## VORLIEGENDER TEXT
──────
SPD-Senat: Gut Regieren = schlanker Staat

Die Beschäftigten des öffentlichen Dienstes in Hamburg müssen sich auf harte Zeiten einstellen. Stellenkürzungen und höhere Leistungen prägen mehr und mehr den Alltag. Da soll ein Löschboot der Hamburger Feuerwehr zum 1. Juni stillgelegt werden, in einem anderen Stadtteil wird das Kundenzentrum Ende 2013 geschlossen. Der »Konzern Hamburg« dünnt sein öffentliches Dienstleistungsangebot immer mehr aus und fordert seinen Beschäftigten eine immer intensivere Arbeitsleistung ab. Der Grund: Die Freie und Hansestadt Hamburg leidet unter einer sich verstärkenden Finanznot. Verschärft wird die Situation durch die zusätzlich von einer Allparteienkoalition in der Hamburger Bürgerschaft (außer der Linksfraktion) auch noch in der Hamburger Verfassung verankerte »Schuldenbremse«.

Der Hamburger SPD-Senat hat den BürgerInnen der Stadt versprochen, durch eine »sparsame Haushaltsführung« bis 2020 einen ausgeglichen Haushalt vorzulegen und damit die »Schuldenbremse« einzuhalten. Um das mehrfach beschworene Ziel zu erreichen, dürfen die jährlichen Ausgabensteigerungen 0,88% nicht übersteigen. Dies bedeutet schon angesichts der Preissteigerungsrate praktisch, dass in vielen Bereichen jährlich Ausgabenkürzungen stattfinden müssen. So sollen pro Jahr 250 Stellen (Vollzeitäquivalente) gestrichen werden. Eine solche Politik hat natürlich gravierende Folgen für das städtische Personal und Quantität und Qualität der von der Stadt angebotenen Dienstleistungen.

Diese Methode der sanften oder schleichenden Haushaltskonsolidierung, die auf brachiale Eingriffe in die Ausgabenstruktur und »Giftlisten« verzichtet und stattdessen über die Jahre verteilt in den verschiedenen Ausgabenbereichen vordergründig moderat erscheinende Ausgabenreduktionen vornimmt, stößt mehr und mehr an ihre Grenzen. Die in Hamburg regierende SPD kommt immer weniger mit dem vorhandenen Finanzmitteln zurecht; dazu kommt das die Wirtschaftskonjunktur sich auch hier eintrübt und die Steuereinnahmen stagnieren. Die Logik in der Haushaltsplanung, mit unrealistischen Annahmen zu operieren, kann nicht aufgehen.
──────
## GESTELLTE AUFGABE
Schreiben Sie aus dem Text über die Hamburger Haushaltspolitik die Stelle von „Der Hamburger SPD-Senat“ bis „Stadt angebotenen Dienstleistungen.“ wortgetreu ab.

## BEREITGESTELLTES MATERIAL
──────
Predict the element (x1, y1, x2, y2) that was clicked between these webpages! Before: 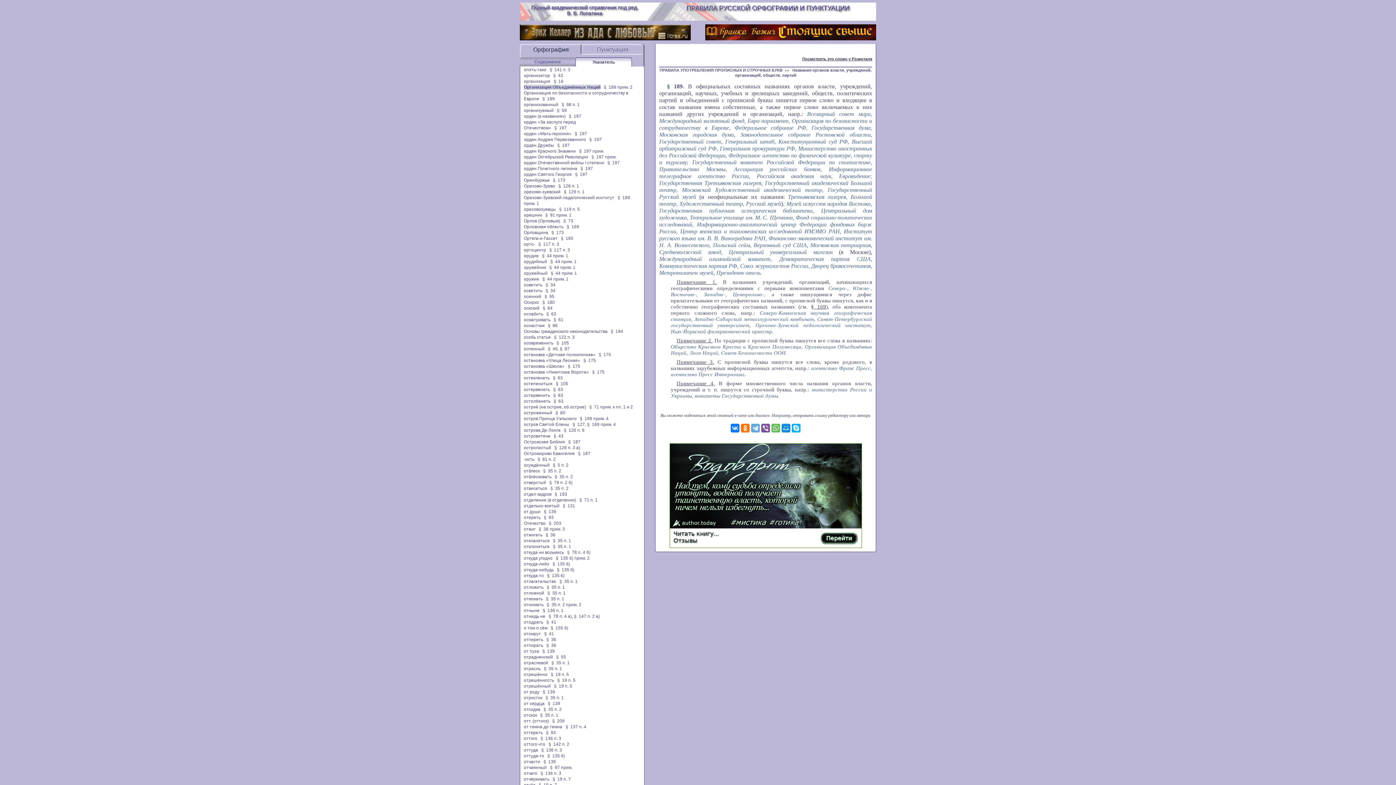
──────
## SCHRIFTLICHE ANTWORT
Der Hamburger SPD-Senat hat den BürgerInnen der Stadt versprochen, durch eine »sparsame Haushaltsführung« bis 2020 einen ausgeglichen Haushalt vorzulegen und damit die »Schuldenbremse« einzuhalten. Um das mehrfach beschworene Ziel zu erreichen, dürfen die jährlichen Ausgabensteigerungen 0,88% nicht übersteigen. Dies bedeutet schon angesichts der Preissteigerungsrate praktisch, dass in vielen Bereichen jährlich Ausgabenkürzungen stattfinden müssen. So sollen pro Jahr 250 Stellen (Vollzeitäquivalente) gestrichen werden. Eine solche Politik hat natürlich gravierende Folgen für das städtische Personal und Quantität und Qualität der von der Stadt angebotenen Dienstleistungen.